>> start STORED RECORDS
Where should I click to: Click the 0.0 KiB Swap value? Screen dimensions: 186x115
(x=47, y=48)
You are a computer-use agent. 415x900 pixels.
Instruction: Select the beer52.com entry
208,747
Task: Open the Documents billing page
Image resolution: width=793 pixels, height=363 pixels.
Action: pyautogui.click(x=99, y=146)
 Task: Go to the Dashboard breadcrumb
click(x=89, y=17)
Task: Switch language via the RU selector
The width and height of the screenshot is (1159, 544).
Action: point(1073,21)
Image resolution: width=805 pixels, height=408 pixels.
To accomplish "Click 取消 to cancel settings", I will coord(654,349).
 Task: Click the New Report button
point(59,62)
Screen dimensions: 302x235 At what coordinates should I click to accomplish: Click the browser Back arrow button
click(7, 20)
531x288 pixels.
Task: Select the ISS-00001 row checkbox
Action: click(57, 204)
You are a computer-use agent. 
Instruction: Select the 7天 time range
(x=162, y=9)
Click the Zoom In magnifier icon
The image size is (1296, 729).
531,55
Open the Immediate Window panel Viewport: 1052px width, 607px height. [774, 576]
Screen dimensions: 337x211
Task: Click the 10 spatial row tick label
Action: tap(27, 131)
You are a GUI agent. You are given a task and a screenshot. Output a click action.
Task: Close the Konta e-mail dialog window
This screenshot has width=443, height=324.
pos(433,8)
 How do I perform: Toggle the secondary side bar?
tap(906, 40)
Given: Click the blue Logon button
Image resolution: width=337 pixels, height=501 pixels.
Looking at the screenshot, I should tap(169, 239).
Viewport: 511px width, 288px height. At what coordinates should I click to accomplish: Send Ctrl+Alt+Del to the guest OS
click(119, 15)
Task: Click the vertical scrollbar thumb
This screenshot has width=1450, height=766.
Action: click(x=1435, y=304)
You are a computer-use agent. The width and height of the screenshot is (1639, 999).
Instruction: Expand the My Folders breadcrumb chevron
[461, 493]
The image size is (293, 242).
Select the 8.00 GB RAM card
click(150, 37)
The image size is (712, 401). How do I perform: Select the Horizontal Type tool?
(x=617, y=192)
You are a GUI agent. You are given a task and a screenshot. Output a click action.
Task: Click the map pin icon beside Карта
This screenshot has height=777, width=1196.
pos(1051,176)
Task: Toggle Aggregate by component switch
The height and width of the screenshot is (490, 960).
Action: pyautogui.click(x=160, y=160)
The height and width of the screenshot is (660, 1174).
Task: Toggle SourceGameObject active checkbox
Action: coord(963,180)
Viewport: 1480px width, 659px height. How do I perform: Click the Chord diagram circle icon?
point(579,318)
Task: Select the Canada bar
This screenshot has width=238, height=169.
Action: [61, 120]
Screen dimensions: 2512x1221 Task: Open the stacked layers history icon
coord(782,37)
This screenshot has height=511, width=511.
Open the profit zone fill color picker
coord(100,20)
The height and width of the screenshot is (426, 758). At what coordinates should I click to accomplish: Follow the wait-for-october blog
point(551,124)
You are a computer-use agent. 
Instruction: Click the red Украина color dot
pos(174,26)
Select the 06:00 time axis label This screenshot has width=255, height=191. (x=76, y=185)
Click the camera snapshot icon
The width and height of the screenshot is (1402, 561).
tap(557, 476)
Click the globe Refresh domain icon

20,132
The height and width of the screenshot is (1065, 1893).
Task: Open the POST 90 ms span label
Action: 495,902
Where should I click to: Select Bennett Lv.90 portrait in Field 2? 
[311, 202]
>> end STORED RECORDS
**STATED PROBLEM**
Reproduce all of the records above word for word, leaving nothing out and adding nothing.

**OUTPUT**
Where should I click to: Click the 0.0 KiB Swap value? Screen dimensions: 186x115
(x=47, y=48)
You are a computer-use agent. 415x900 pixels.
Instruction: Select the beer52.com entry
208,747
Task: Open the Documents billing page
Image resolution: width=793 pixels, height=363 pixels.
Action: pyautogui.click(x=99, y=146)
 Task: Go to the Dashboard breadcrumb
click(x=89, y=17)
Task: Switch language via the RU selector
The width and height of the screenshot is (1159, 544).
Action: point(1073,21)
Image resolution: width=805 pixels, height=408 pixels.
To accomplish "Click 取消 to cancel settings", I will coord(654,349).
 Task: Click the New Report button
point(59,62)
Screen dimensions: 302x235 At what coordinates should I click to accomplish: Click the browser Back arrow button
click(7, 20)
531x288 pixels.
Task: Select the ISS-00001 row checkbox
Action: click(57, 204)
You are a computer-use agent. 
Instruction: Select the 7天 time range
(x=162, y=9)
Click the Zoom In magnifier icon
The image size is (1296, 729).
531,55
Open the Immediate Window panel Viewport: 1052px width, 607px height. [774, 576]
Screen dimensions: 337x211
Task: Click the 10 spatial row tick label
Action: tap(27, 131)
You are a GUI agent. You are given a task and a screenshot. Output a click action.
Task: Close the Konta e-mail dialog window
This screenshot has width=443, height=324.
pos(433,8)
 How do I perform: Toggle the secondary side bar?
tap(906, 40)
Given: Click the blue Logon button
Image resolution: width=337 pixels, height=501 pixels.
Looking at the screenshot, I should tap(169, 239).
Viewport: 511px width, 288px height. At what coordinates should I click to accomplish: Send Ctrl+Alt+Del to the guest OS
click(119, 15)
Task: Click the vertical scrollbar thumb
This screenshot has width=1450, height=766.
Action: click(x=1435, y=304)
You are a computer-use agent. The width and height of the screenshot is (1639, 999).
Instruction: Expand the My Folders breadcrumb chevron
[461, 493]
The image size is (293, 242).
Select the 8.00 GB RAM card
click(150, 37)
The image size is (712, 401). How do I perform: Select the Horizontal Type tool?
(x=617, y=192)
You are a GUI agent. You are given a task and a screenshot. Output a click action.
Task: Click the map pin icon beside Карта
This screenshot has height=777, width=1196.
pos(1051,176)
Task: Toggle Aggregate by component switch
The height and width of the screenshot is (490, 960).
Action: pyautogui.click(x=160, y=160)
The height and width of the screenshot is (660, 1174).
Task: Toggle SourceGameObject active checkbox
Action: coord(963,180)
Viewport: 1480px width, 659px height. How do I perform: Click the Chord diagram circle icon?
point(579,318)
Task: Select the Canada bar
This screenshot has width=238, height=169.
Action: [61, 120]
Screen dimensions: 2512x1221 Task: Open the stacked layers history icon
coord(782,37)
This screenshot has height=511, width=511.
Open the profit zone fill color picker
coord(100,20)
The height and width of the screenshot is (426, 758). At what coordinates should I click to accomplish: Follow the wait-for-october blog
point(551,124)
You are a computer-use agent. 
Instruction: Click the red Украина color dot
pos(174,26)
Select the 06:00 time axis label This screenshot has width=255, height=191. (x=76, y=185)
Click the camera snapshot icon
The width and height of the screenshot is (1402, 561).
tap(557, 476)
Click the globe Refresh domain icon

20,132
The height and width of the screenshot is (1065, 1893).
Task: Open the POST 90 ms span label
Action: 495,902
Where should I click to: Select Bennett Lv.90 portrait in Field 2? 
[311, 202]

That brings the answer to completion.